Mango ice cream. I love mango ice cream. There was an old man in my neighborhood who sold it out of a little cart. I would watch the ships leaving Gdańsk. Brand new. First voyage. I was maybe… ten years old? And I was fascinated by these giant ships. Who built them? What for? Where were they going? And now I know… Sometimes, the man with the cart would hand out ice cream bars to us when he had too many to sell. He knew we didn’t have two coins to rub together. It was just after the country had opened up, and suddenly he had new flavors. Mint, coffee, peach. But… mango, that was my favorite.
In the eighth episode of Vince Gilligan‘s Pluribus, a childhood memory of mango ice cream becomes a potential weapon against an alien hivemind. The moment arrives quietly, during a domestic scene that could almost pass for normal: Carol Sturka asks Zosia about her favorite food. What follows is the most sustained glimpse we’ve gotten of pre-Joining individuality from any member of the Others, and it may represent Carol’s most cunning strategy yet.
Zosia describes being perhaps ten years old in Gdańsk, watching enormous ships leave the harbor on their maiden voyages. An old man sold ice cream from a cart, and when he had too many to sell, he’d give them to the neighborhood children who couldn’t afford to buy. After Poland opened up and new flavors arrived—mint, coffee, peach—mango remained her favorite. The memory is specific, sensory, tied to a particular body in a particular place at a particular time. It is, in other words, everything the hivemind is not.
The choice of Gdańsk resonates beyond simple geography. This Baltic port city has long symbolized resistance to collective authority. As the Free City of Danzig, it maintained independence between the wars. More significantly, its shipyards gave birth to Solidarity, the movement that helped crack open Soviet control of Eastern Europe. Lech Wałęsa organized workers there, individual consciences asserting themselves against a system that demanded conformity. Whether Gilligan and his writers intended this parallel or simply followed the Polish heritage of actress Karolina Wydra, the symbolism enriches the scene considerably.
Carol has been probing for weaknesses all episode, and she may have found one. Throughout their conversations, she pushes Zosia to use first-person singular pronouns—”I” instead of “we”—and to access memories that belong to Zosia alone rather than the collective. The ice cream story represents a breakthrough: Zosia speaks with unusual imprecision (“maybe ten years old”), uses “I” naturally, and describes feelings that existed before the Joining erased individual boundaries. For a moment, someone specific seems to surface.
The strategy appears to be working. When Zosia finishes the story, something happens—a pause, a flicker across her face. Carol notices. We notice. And then the moment shatters: Zosia announces that Carol will have a visitor. The hivemind, perhaps sensing danger, has intervened with a distraction. They’ve known about Manousos approaching for weeks. Why mention it now, at precisely this moment of vulnerability?

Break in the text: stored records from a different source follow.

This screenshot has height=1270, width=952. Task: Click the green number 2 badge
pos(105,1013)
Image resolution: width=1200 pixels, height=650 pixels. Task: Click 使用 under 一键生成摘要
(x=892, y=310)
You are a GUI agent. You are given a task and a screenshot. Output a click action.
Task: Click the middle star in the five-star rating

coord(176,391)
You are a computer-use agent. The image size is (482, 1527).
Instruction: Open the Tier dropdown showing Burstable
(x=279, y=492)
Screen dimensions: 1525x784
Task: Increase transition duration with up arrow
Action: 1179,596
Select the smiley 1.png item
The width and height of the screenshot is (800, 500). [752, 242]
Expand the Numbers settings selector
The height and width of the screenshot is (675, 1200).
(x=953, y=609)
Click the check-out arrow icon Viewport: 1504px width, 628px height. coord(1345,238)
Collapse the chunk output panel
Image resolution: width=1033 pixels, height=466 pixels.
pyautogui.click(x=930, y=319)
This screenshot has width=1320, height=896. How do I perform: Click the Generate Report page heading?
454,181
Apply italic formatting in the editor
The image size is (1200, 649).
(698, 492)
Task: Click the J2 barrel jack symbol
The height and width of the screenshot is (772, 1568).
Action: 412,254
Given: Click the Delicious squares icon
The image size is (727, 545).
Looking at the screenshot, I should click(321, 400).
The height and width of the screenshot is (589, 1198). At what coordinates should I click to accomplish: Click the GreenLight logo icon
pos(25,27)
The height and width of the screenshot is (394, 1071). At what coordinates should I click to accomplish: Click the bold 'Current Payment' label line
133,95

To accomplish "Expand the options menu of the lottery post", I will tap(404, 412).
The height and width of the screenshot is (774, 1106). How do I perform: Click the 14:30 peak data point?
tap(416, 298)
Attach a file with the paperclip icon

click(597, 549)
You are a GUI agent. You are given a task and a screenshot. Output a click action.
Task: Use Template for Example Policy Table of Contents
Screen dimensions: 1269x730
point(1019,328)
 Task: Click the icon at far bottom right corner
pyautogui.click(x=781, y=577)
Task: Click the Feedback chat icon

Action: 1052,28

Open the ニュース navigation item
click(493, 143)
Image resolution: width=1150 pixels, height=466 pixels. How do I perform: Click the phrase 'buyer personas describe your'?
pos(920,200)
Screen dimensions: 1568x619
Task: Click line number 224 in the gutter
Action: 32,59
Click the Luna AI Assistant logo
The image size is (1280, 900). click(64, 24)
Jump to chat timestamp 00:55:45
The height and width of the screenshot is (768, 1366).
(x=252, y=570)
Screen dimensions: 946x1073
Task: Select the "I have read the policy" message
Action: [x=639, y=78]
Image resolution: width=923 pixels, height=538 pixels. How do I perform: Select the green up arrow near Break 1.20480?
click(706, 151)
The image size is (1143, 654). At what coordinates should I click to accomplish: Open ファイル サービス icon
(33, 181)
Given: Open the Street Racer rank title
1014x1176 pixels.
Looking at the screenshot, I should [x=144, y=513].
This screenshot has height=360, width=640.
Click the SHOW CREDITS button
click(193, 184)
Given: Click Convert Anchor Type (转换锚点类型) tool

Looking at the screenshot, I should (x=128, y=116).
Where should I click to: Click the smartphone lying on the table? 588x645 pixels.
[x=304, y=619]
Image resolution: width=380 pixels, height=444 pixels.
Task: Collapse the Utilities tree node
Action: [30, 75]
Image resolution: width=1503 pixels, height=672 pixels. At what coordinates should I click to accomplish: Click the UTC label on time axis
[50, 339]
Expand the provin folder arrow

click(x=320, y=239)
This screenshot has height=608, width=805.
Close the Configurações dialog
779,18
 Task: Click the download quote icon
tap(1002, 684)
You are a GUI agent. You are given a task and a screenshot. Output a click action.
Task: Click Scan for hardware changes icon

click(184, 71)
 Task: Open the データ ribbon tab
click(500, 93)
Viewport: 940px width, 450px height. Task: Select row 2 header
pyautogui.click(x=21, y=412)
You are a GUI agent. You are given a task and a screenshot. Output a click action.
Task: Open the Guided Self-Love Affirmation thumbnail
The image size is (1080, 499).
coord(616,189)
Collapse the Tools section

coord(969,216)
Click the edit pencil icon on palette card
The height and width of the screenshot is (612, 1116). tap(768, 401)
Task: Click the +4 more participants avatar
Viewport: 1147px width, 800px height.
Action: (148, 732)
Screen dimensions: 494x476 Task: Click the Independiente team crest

This raises the central question the episode refuses to answer: Is Zosia actually becoming more individual, or is the hivemind simply becoming better at performing individuality? The Others have access to every psychologist, every seduction expert, every person who ever successfully manipulated anyone. They know Carol responds to authenticity, to personal disclosure, to the feeling of genuine connection. The mango ice cream story might be real and might be working exactly as Carol hopes. Or it might be perfectly calibrated bait.
What makes Pluribus so unsettling is that both possibilities can be true simultaneously. The memory is real—the Others cannot lie. But deploying it at this moment, in this context, with this emotional framing, could still be manipulation. Carol is trying to wake Zosia up. The hivemind is trying to put Carol to sleep. Both are using intimacy as their tool.
The Gdańsk connection adds another layer. Solidarity succeeded not through violence but through persistent individual assertion, workers insisting on their separate dignity until the system could no longer hold. Carol may be attempting something similar: not attacking the hivemind directly, but nurturing the individual consciousness still buried within Zosia, hoping that personhood, once remembered, might prove contagious.
Whether this strategy can work—whether there’s enough of pre-Joining Zosia left to save—remains the show’s most haunting question. But in a seaport city that once defied an empire, a little girl eating mango ice cream may hold the key to humanity’s resistance.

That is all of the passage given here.